◆ What to work on: In the records below, which lines include "Remove"? Copy them.

● ● ● ● ● ● ●

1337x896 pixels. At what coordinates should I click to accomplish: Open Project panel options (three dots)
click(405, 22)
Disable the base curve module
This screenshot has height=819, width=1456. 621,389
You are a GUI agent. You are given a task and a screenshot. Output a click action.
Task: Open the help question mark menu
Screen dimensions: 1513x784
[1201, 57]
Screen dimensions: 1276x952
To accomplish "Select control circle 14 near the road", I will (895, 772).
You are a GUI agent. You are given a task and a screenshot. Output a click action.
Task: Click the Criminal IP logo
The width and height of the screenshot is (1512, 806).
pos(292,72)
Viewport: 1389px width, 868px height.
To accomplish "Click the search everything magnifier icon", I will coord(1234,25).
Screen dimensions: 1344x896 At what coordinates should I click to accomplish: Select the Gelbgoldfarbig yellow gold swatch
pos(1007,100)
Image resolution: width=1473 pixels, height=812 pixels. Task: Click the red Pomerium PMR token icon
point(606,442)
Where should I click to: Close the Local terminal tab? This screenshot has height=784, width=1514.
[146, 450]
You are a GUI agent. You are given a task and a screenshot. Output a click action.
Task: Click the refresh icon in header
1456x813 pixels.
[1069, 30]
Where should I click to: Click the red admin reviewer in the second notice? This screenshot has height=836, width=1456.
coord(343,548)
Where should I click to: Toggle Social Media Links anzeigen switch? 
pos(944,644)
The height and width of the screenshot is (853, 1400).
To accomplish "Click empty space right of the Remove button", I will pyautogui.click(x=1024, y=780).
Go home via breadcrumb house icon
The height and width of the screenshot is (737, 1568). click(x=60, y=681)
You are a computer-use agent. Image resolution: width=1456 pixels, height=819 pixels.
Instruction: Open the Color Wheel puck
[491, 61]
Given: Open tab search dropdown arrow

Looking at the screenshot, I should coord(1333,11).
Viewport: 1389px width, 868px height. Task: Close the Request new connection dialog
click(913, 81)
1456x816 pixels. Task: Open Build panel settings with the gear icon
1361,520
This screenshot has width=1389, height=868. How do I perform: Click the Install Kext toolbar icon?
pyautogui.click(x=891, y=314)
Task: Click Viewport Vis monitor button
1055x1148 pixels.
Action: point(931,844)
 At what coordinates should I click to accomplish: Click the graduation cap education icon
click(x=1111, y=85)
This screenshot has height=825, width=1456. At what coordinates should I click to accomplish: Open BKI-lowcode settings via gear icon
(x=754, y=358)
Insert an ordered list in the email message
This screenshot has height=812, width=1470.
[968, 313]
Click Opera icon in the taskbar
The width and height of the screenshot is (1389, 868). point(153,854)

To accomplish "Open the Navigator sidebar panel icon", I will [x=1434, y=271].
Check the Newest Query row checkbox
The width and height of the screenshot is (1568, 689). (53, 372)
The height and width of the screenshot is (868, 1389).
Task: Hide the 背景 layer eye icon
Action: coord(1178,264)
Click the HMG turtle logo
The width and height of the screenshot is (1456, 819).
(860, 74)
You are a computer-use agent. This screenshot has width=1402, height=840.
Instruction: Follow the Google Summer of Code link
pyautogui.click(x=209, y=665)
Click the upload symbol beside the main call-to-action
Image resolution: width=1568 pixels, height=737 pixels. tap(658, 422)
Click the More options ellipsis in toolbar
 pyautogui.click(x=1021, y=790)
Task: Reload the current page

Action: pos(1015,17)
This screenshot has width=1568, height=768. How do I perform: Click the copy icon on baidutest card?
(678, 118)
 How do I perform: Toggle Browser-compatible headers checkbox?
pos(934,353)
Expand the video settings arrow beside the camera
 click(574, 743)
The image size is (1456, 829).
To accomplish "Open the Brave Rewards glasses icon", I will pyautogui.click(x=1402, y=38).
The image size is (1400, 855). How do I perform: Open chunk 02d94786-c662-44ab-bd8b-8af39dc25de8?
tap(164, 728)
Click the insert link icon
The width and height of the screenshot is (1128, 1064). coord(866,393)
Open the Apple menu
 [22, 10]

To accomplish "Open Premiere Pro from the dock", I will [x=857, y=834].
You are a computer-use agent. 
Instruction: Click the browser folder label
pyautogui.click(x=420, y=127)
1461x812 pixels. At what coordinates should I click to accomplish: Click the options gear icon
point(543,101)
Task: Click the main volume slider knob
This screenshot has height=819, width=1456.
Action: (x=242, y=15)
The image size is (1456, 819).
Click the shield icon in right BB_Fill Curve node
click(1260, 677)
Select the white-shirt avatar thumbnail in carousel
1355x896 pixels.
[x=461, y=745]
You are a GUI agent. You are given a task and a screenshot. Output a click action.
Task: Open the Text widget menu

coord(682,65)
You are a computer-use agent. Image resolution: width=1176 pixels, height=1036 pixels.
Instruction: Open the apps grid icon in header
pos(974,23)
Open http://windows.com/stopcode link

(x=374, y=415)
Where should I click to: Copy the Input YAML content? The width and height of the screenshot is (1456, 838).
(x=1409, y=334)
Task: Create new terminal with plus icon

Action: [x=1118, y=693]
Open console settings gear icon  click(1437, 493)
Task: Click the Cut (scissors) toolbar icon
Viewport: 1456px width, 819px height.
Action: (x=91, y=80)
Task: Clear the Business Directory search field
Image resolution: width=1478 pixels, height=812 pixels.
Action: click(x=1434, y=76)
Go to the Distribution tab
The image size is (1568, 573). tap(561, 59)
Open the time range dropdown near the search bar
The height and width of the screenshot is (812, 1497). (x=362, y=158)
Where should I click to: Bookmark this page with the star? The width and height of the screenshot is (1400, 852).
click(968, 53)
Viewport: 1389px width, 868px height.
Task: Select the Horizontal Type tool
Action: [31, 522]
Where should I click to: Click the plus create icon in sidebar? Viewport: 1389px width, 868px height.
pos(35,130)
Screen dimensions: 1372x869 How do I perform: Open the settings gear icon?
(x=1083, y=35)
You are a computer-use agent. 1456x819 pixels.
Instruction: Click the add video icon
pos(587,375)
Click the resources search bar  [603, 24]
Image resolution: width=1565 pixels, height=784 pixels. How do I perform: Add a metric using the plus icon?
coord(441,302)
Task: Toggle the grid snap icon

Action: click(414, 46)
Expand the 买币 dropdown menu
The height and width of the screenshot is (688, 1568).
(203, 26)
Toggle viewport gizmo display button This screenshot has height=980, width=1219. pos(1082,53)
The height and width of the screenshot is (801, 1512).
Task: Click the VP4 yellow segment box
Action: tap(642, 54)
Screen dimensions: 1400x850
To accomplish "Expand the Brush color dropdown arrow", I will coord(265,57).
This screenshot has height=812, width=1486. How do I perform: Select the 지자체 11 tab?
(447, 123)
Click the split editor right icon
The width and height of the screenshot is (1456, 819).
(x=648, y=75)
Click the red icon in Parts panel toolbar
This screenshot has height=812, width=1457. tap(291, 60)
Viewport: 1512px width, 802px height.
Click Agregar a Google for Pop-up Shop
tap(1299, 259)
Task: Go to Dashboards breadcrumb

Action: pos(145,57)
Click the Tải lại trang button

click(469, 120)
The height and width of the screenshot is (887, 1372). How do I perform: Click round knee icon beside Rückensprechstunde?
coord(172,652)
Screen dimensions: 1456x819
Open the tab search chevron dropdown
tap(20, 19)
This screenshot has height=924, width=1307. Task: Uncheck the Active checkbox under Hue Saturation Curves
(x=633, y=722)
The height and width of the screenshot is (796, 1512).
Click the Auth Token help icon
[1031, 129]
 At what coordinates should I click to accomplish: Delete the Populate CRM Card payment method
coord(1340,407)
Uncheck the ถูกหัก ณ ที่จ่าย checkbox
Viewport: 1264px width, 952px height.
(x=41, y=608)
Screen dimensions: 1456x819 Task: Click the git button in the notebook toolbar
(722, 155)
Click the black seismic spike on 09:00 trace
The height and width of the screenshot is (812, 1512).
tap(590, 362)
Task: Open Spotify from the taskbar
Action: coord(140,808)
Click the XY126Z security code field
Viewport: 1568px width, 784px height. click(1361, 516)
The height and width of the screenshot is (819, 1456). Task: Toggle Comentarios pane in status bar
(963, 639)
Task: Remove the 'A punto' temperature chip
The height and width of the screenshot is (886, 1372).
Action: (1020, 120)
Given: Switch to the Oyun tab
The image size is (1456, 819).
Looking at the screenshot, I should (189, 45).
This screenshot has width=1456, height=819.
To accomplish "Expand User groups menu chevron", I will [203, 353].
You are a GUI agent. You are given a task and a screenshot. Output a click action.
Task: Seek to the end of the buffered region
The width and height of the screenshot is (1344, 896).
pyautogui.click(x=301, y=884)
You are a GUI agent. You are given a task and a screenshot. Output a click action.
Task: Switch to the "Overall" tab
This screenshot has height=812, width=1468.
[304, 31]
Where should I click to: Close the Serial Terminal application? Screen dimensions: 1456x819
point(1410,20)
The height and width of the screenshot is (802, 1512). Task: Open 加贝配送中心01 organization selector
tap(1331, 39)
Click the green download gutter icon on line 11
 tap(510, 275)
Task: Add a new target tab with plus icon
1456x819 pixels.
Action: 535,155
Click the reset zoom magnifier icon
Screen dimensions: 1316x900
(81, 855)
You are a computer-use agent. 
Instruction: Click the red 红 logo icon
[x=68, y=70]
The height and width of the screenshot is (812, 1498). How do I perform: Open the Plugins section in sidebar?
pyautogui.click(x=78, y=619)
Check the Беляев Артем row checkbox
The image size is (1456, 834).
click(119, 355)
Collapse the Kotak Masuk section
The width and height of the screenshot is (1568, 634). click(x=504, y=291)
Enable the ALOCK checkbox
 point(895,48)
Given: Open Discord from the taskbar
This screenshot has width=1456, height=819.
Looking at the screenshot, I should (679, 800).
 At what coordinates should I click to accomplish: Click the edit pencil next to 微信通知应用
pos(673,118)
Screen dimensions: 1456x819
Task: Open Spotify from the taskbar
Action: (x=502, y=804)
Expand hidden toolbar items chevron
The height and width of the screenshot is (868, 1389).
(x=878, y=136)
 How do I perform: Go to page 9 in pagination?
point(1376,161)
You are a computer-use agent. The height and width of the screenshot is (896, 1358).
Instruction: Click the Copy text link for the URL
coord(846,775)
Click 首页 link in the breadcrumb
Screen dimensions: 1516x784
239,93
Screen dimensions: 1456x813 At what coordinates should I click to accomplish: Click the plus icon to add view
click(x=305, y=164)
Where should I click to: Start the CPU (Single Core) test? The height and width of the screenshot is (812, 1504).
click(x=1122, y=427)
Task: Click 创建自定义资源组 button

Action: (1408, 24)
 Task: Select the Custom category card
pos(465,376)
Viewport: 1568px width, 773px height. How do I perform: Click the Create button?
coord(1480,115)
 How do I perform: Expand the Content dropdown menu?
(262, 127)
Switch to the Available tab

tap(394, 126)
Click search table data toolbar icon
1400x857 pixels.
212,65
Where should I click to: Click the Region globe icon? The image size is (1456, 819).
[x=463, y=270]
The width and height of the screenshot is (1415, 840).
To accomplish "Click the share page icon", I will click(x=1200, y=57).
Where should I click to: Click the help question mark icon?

● ● ● ● ● ● ●

◆ Answer space:
To accomplish "Click empty space right of the Remove button", I will pyautogui.click(x=1024, y=780).
Task: Remove the 'A punto' temperature chip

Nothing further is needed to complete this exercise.